Blog Stories The First World Problems of a Second Home

The First World Problems of a Second Home

By Davia Larson, September 5, 2018


These are the exclamations of my friends, reacting to the sale of our small, sweet, ugly, love shack in Hood River. It was our first, second home. We thought we would own it forever, but it’s only been two years. I have all the architect’s renderings for the remodel, the plans to turn a plain-jane 50’s ranch into a mid-mod-mini retreat.

So what gives? Are we fickle? Careless spendthrifts who waste hard-earned savings? Possibly, though I hope not.

The Hood River house opened a new chapter for us. We escaped Portland every weekend, making us feel like free-range kids who could do what we pleased, when we pleased. Paddle, hike, bike, golf, ski, eat, sleep and repeat. We were giddy teenagers in love all over again.

But the next thing you know, we wanted more. We wanted more space for family and friends, more space for a backyard plunge pool. More storage for our growing pile of outdoor toys. We also wanted less. Less wind so I could paddle board all the time, less of the cold winter months, less of the grey skies that hold back the arrival of Spring, and less of the rain that turns golf courses into bogs.

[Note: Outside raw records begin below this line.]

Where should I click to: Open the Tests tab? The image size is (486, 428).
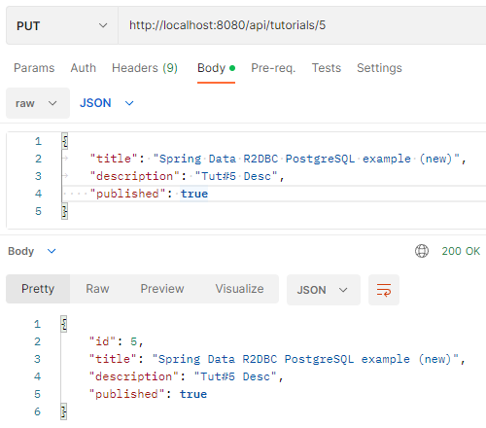(327, 68)
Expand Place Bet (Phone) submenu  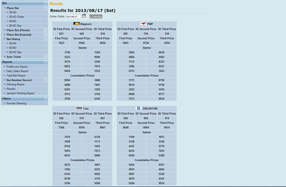[x=45, y=30]
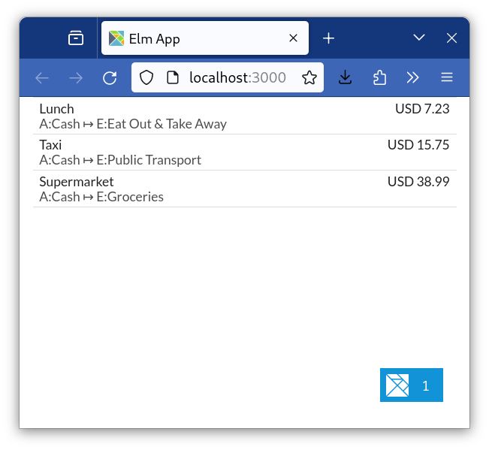The width and height of the screenshot is (489, 450).
Task: Expand the list all tabs chevron
Action: point(419,38)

As we considered this first-world conundrum, events took a turn. Early this summer we found ourselves in Northern California at a funeral. While saying good-bye to a long-lived family member, we said ‘Hello!’ to a new small town. Like a meet cute in a movie, here it was. More water, less wind. More sun, less winter. Further away, but closer to San Francisco. More affordable homes, less remodeling required. We fell for it, both the more and the less.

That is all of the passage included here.